A Review of Chapter 9, 10, 11 & 12
A Review of Chapter 9, 10, 11 & 12
In Chapter 9, it describes the connections between the politics and the market in textile and apparel trade in America. Auggie Tantillo, who fought his whole life against the flooding of cheap clothing imports from other countries, opposed any free trade access to the American market. Though the size of his group kept shrinking and some even selected to stand on the other side, he never gave up and did his best to save jobs for American workers. With the efforts of him and his allies, the American administration had to compromise to set quotas and restrictions on imports of Chinese textile and apparel goods. Julia Hughes, with most economists, were on the opposite side and favored the free trade to the American market. However, the author saw that from a different point of view that politics played a big part role in the trade flows. American government protected domestic industries and jobs through all kinds of trade rules, which influenced the market in return. The Author also pointed out that America was not the only country which adopted the complicated trade policies to protect their own industries.
In Chapter 10, it discusses how the politics evolved to dominate over the apparel business in the world.
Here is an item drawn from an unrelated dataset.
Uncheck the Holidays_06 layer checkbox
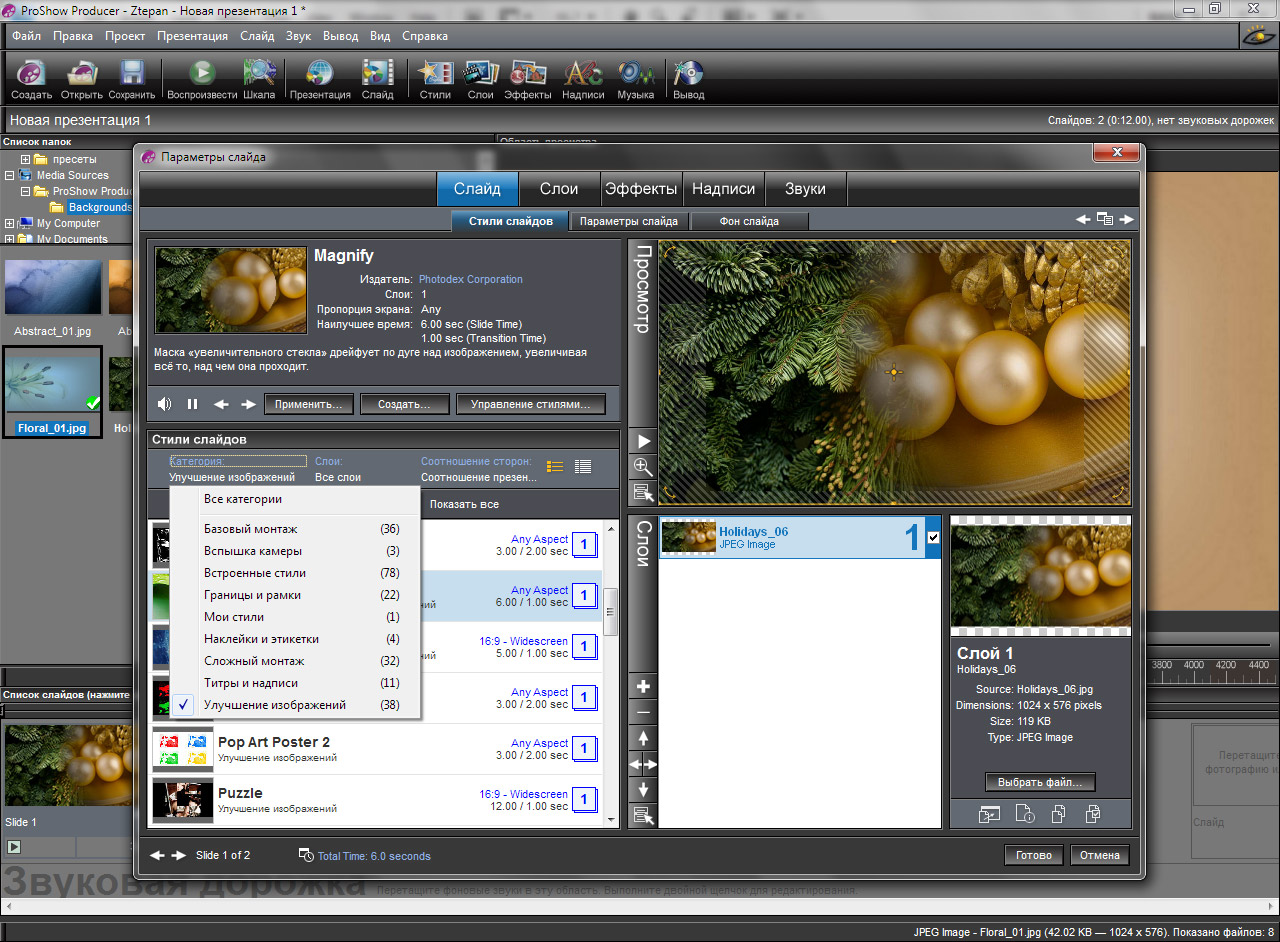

Firstly the author explained three factors that made the role of governments still prevalent in the apparel business: the size of textile and apparel plants, the strength of industry alliances and the increasing public concerns about the trade in America. It was argued that most of the money were spent to keep the American textile industry silent so that the nation could continue to the free trade. That historical pattern lasted for nearly 60 years. Started from VER to STA, then to LTA, then to MFA, the American domestic textile industry benefited a lot. But after Reagan won the second term, the leverage over him was gone. Then a new alliance was formed from American textile and apparel industries to fight against the imports. It was called as “seed-to-shirt coalition.” But soon that coalition fell into different directions. Then ITCB rose to stand for the interests of textile and apparel exporters from developing countries. With long negotiations, the MFA was finally abandoned.
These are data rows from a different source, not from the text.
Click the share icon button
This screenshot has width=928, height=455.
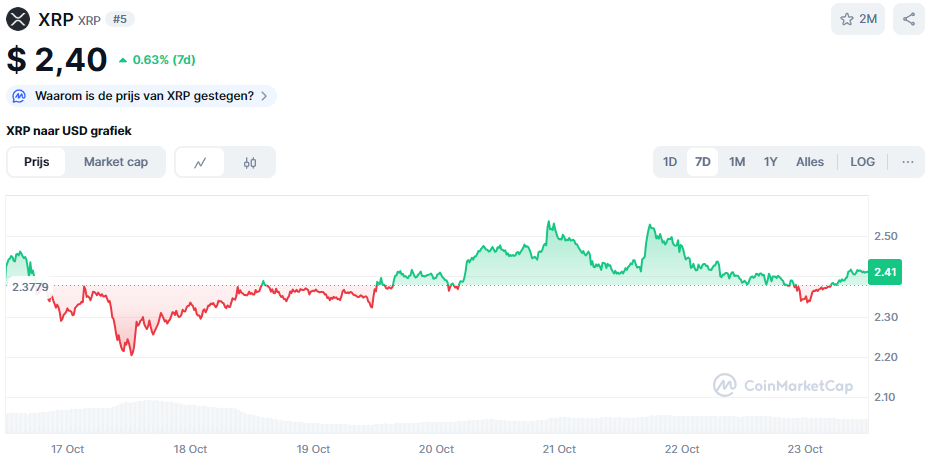909,19
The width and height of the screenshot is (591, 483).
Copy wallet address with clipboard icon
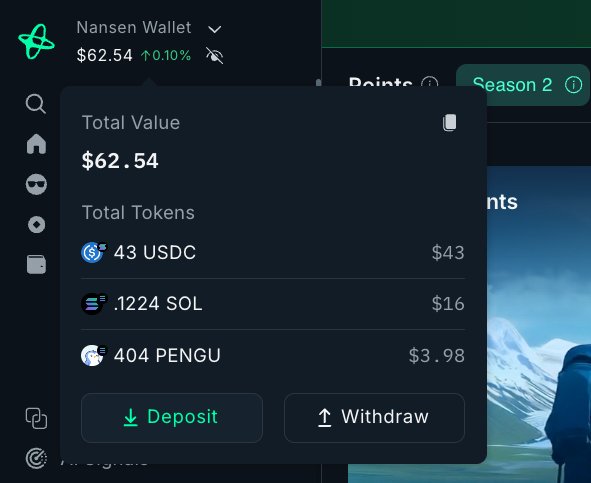[449, 123]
In Chapter 11, it discusses the adverse impacts and unintended consequences of the trade policies placed in the textile and apparel industries. Those policies undermined the competitiveness of textile and apparel companies in America because of the soaring cost of the production of textile products. Another adverse impact was the additional regulatory risks to the industry. The economic costs of protecting domestic industry would also be shared by the lower-income workers, whom the policy makers initially aimed to help. Also, the import quotas made many low-end manufacturers become high-end producers in pursuit of more profits. The trade barriers protected American apparel industry friends, which sometimes conflicted with the textile sector’s interests. With the textile and apparel quotas, many small developing countries had a chance to get into the American market. The trade barriers made companies in the world start a race for quotas.
In Chapter 12, it analyzes the politics behind the actions taken to China in textile and apparel imports. While Bush’s administration encouraged the free trade, they also made side payments to the domestic textile and apparel industries. Bush exchanged the promise to protect domestic textile industry with the textile Republicans to get a successful execution of CAFTA. Soon after that, the quotas on China was recovered through an agreement limiting China’s imports, which brought relief of pressure for many other developing countries. In 2008 presidential election, Obama also made a similar commitment, like all the other former presidents after World War II, to supporting the domestic textile industry. However, most of the quotas were lifted in China in 2009. It was only politics played by the government.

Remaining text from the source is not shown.